Número 346

NO FUNDO, É TUDO AO CONTRÁRIO

No fundo, no fundo, os torcedores do Flamengo estão torcendo muito para o Grêmio engrossar o caldo no último jogo do Campeonato Brasileiro de 2009. Impor uma resistência brava, gaúcha, Farrapa! Transformar o Maracanã em um novo Estádio dos Aflitos e, quem sabe, lançar um DVD em 2010. Se os gremistas amolecerem, se entregarem o placar sem resistência alguma, de modo vergonhoso e pusilânime, o título ficará para a eternidade maculado – e de modo indelével. Não faltará, em nenhum dos botecos cariocas, um vascaíno para dizer a verdade: sem luta, não há mérito. O verdadeiro rubronegro almeja o título depois de uma batalha inesquecível.

No fundo, bem lá no fundo, os São-paulinos e Palmeirenses torcem de modo apaixonado pela amarelada do Grêmio no próximo domingo. Nada melhor do que conspurcar um título dos cariocas colando na faixa um episódio sórdido de entrega covarde capitaneado – que espetáculo! – por gaúchos. Aliás, isso será motivo de novas piadas sobre a masculinidade do Centauro dos Pampas, com requintes de crueldade. Todos os paulistas esquecerão o papel ridículo a que se prestou o Corinthians, cujo goleiro correu o risco de defender um pênalti sem sair do lugar: em ato reflexo, por pouco não esticou o braço para o lado. É o que bastaria para bloquear um chute quase no meio do gol. Depois, bateu palmas.
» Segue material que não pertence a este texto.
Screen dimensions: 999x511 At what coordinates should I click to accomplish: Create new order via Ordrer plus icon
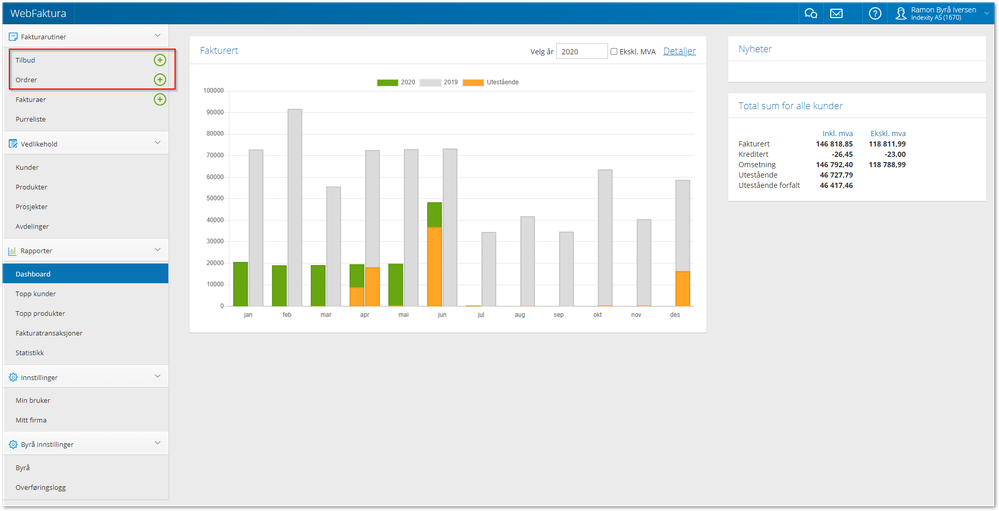160,80
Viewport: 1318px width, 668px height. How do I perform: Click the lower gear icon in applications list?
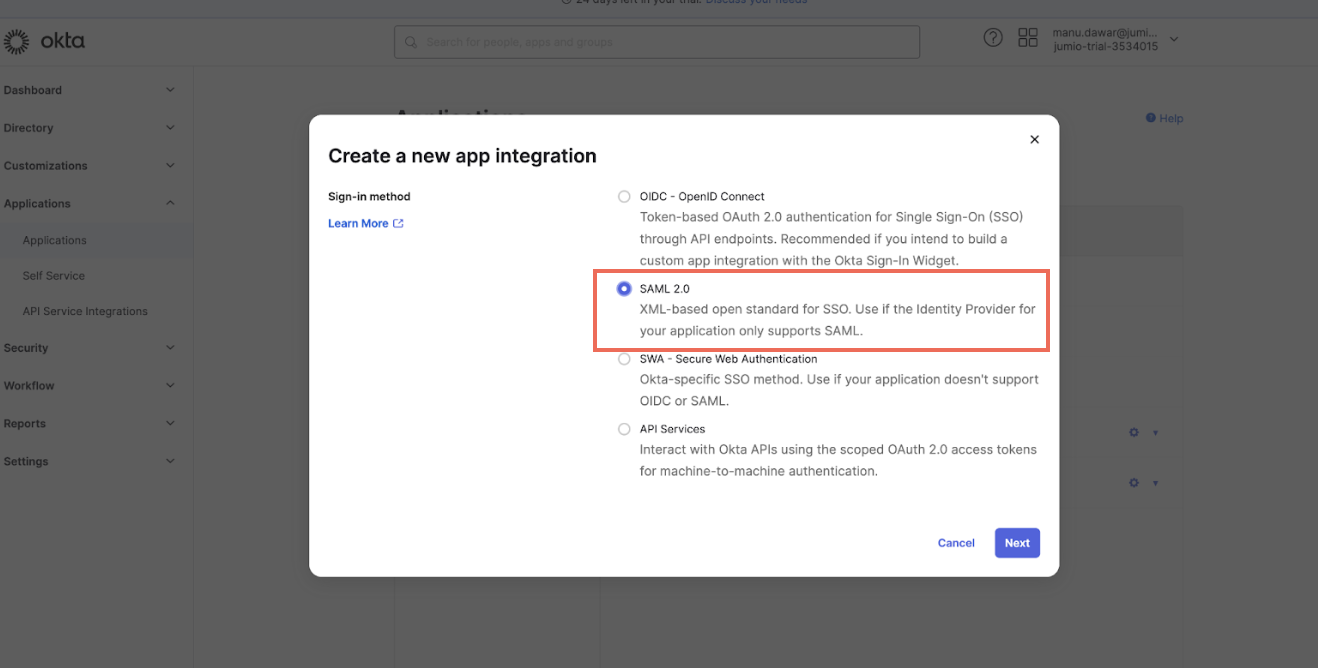(1133, 482)
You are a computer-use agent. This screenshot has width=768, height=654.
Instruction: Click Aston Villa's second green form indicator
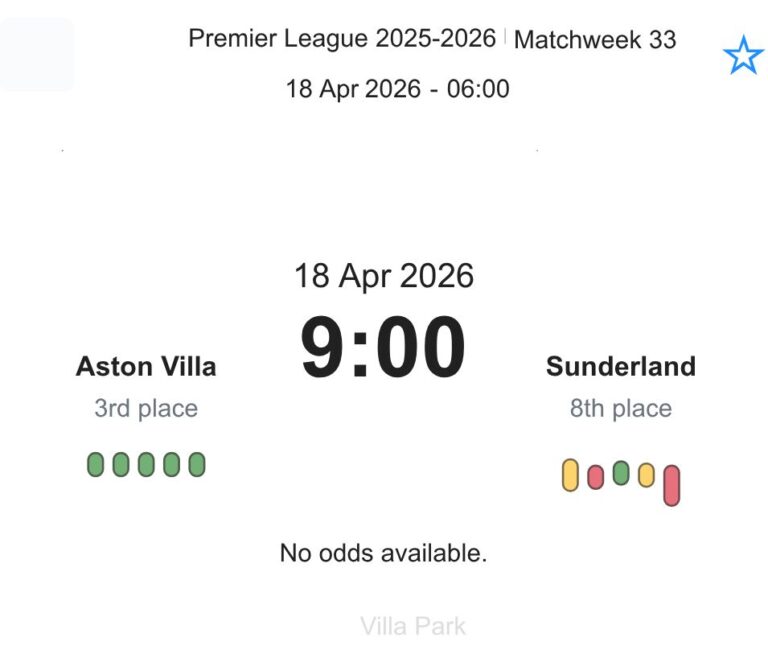121,465
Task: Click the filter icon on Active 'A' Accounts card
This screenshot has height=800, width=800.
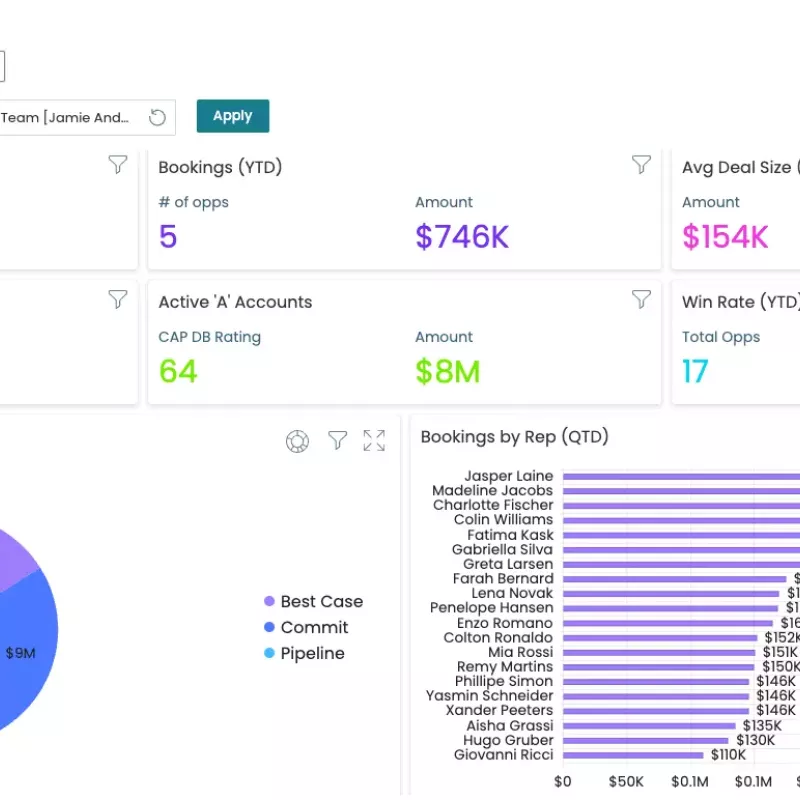Action: pyautogui.click(x=641, y=299)

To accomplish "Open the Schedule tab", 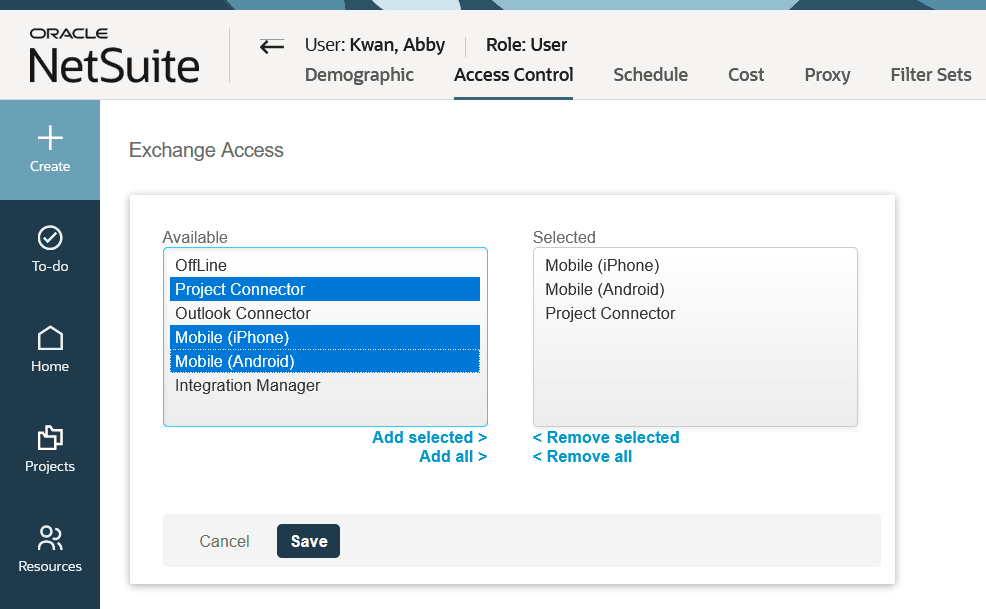I will tap(650, 75).
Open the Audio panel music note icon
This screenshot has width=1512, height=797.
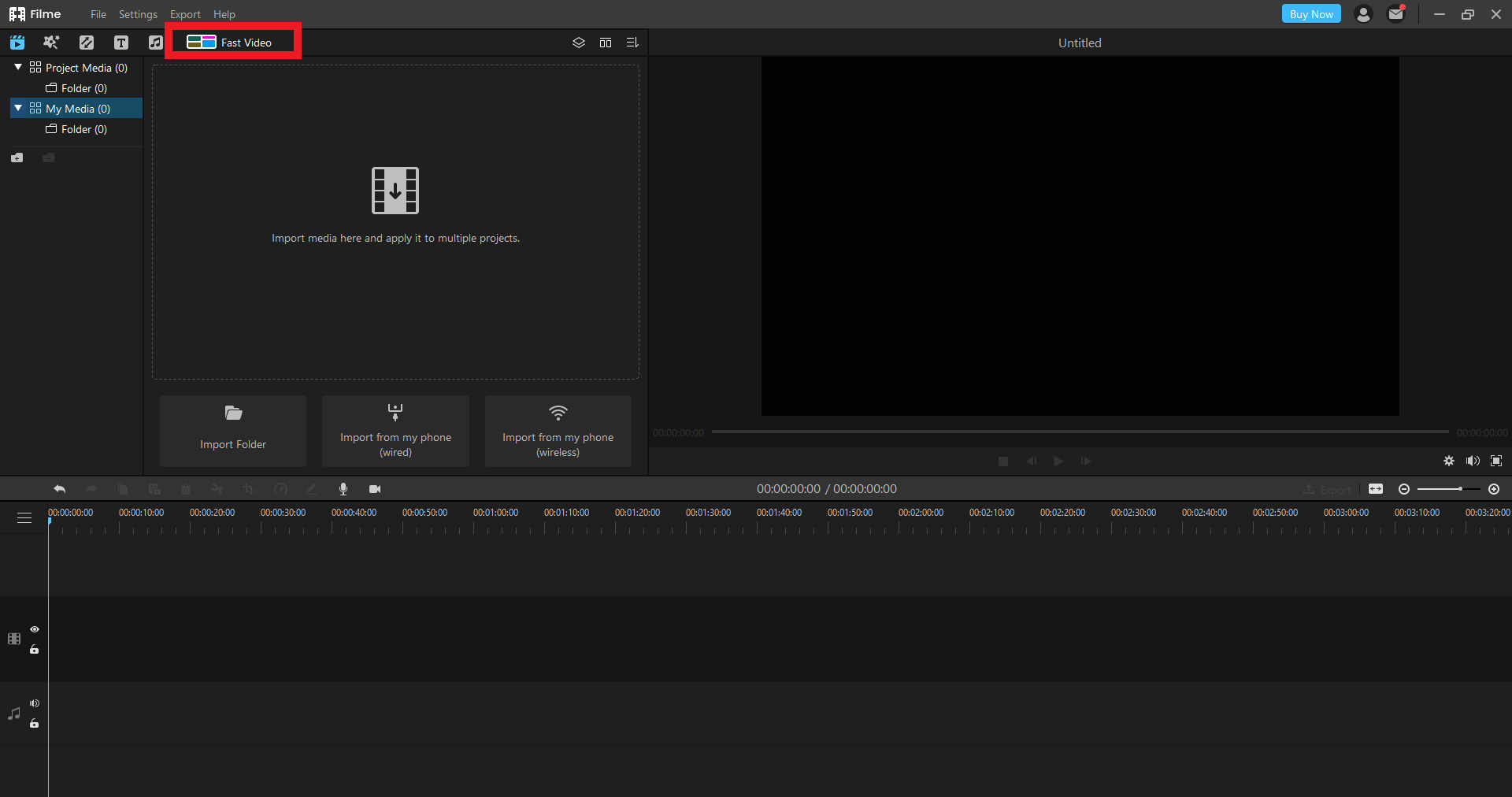155,43
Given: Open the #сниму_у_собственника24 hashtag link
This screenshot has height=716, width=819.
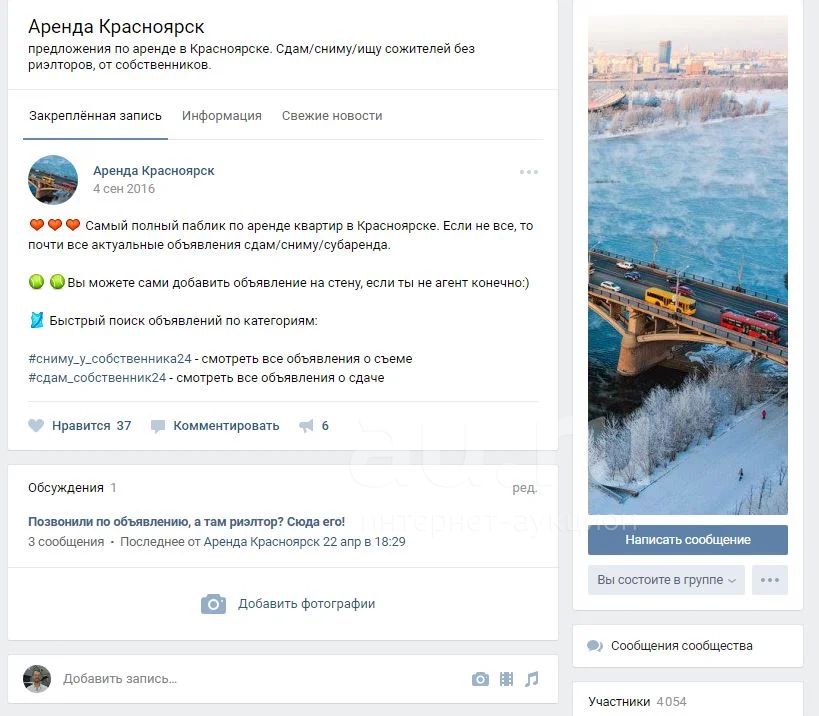Looking at the screenshot, I should pyautogui.click(x=110, y=359).
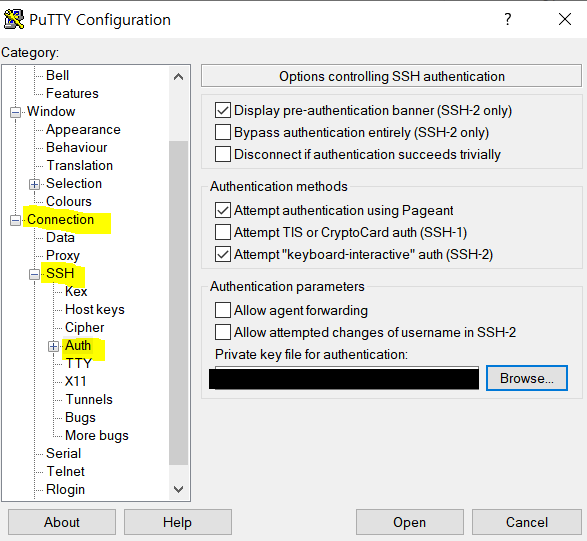Click the question mark help icon
Screen dimensions: 587x541
pos(508,19)
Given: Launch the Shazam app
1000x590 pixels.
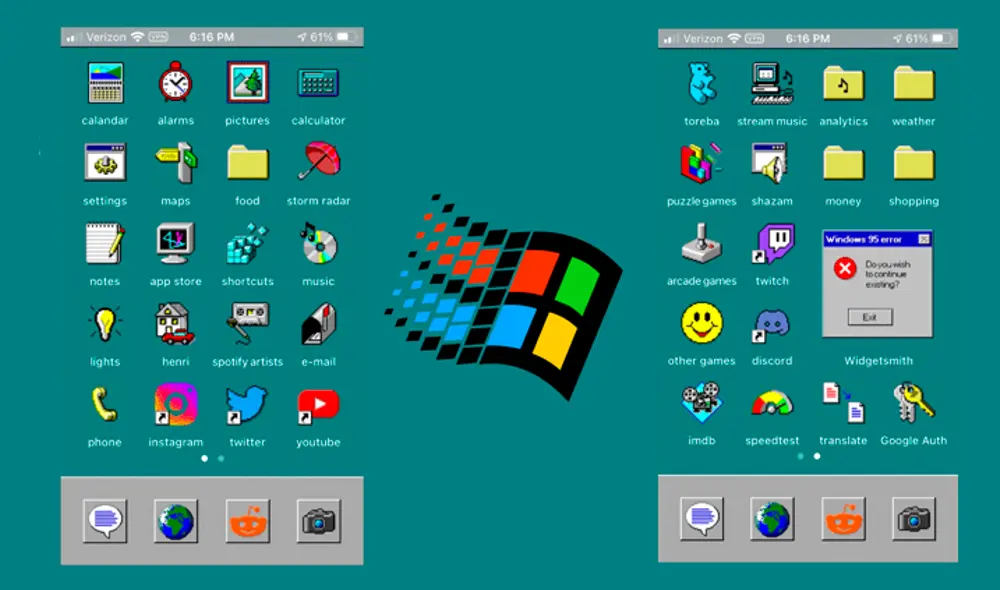Looking at the screenshot, I should coord(772,165).
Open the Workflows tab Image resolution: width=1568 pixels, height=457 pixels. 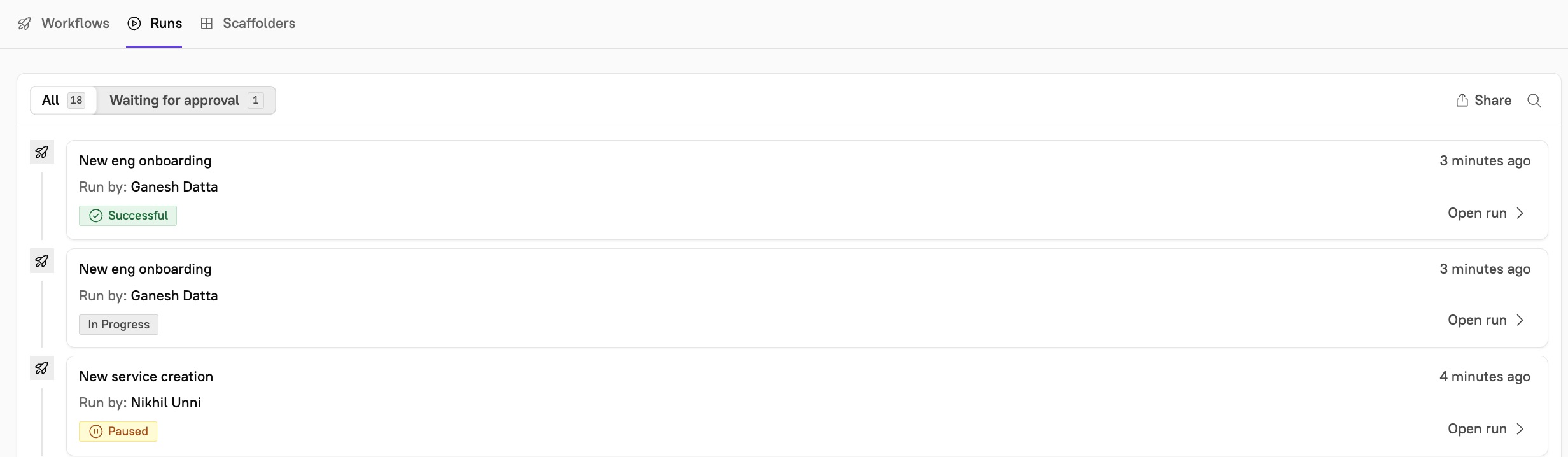(74, 24)
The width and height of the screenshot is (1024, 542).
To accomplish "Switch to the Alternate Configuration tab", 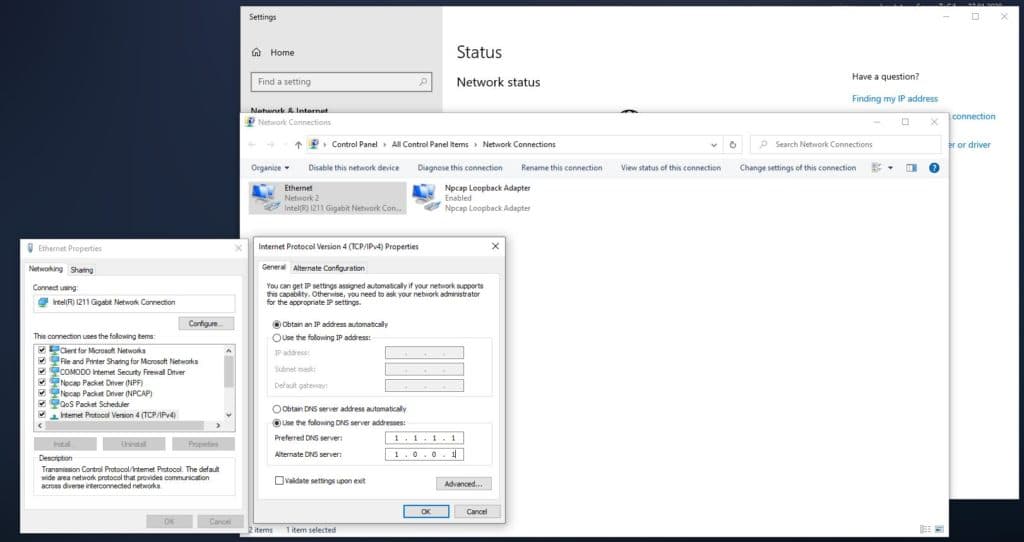I will click(328, 268).
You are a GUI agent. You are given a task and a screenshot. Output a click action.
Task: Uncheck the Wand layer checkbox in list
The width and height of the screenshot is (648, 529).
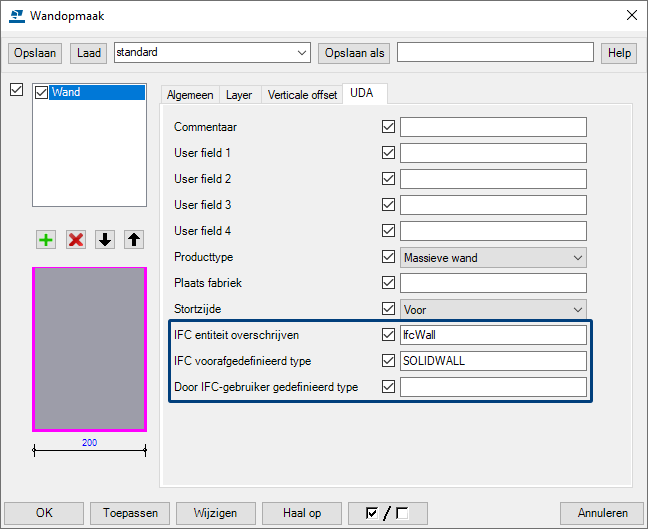[x=42, y=93]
No fundo, no fundinho mesmo, os colorados torcem muito para os rivais humilharem-se no lendário palco do futebol mundial, ainda mais diante de todos os olhos da nação. Essa atitude colocaria para baixo do tapete uma quantidade enorme de pontos desperdiçados em jogos fáceis, diante da torcida, em pleno Beira-Rio. Nas contas de qualquer analista neutro, durante jornadas ridículas da equipe, o Inter jogou fora nada menos do que cinco pontos. Isso sem falar no prazer em lembrar dessa passagem negra da biografia tricolor para sempre. Aliás, seria uma atitude representativa para tantos outros fracassos no Rio Grande do Sul: aqui, se torce mais para o malogro do outro do que para nosso próprio sucesso.

No inconfessável fundo da alma, os gremistas de verdade torcem muito e fervorosamente, domingo, por aplicarem uma goleada heróica no Flamengo. Depois, todas as possibilidades de resultado no Beira-Rio são deliciosas: se o Inter empatar ou perder, a flauta será histórica. Se ganhar do mísero Santo André, os alvirrubros ficarão devendo este título para o rival por, no mínimo, três gerações. E, aos olhos da nação, a bravura tricolor fará sombra à taça de qualquer um dos beneficiados – prato cheio para quem se gaba de feitos improváveis, mesmo quando em escalas inferiores.


No fundo, bem no fundo, é tudo ao contrário do que parece. Mas ninguém está muito interessado em chegar no fundo dessas questões. É na superfície que respiram as aparências e derramam-se as lágrimas.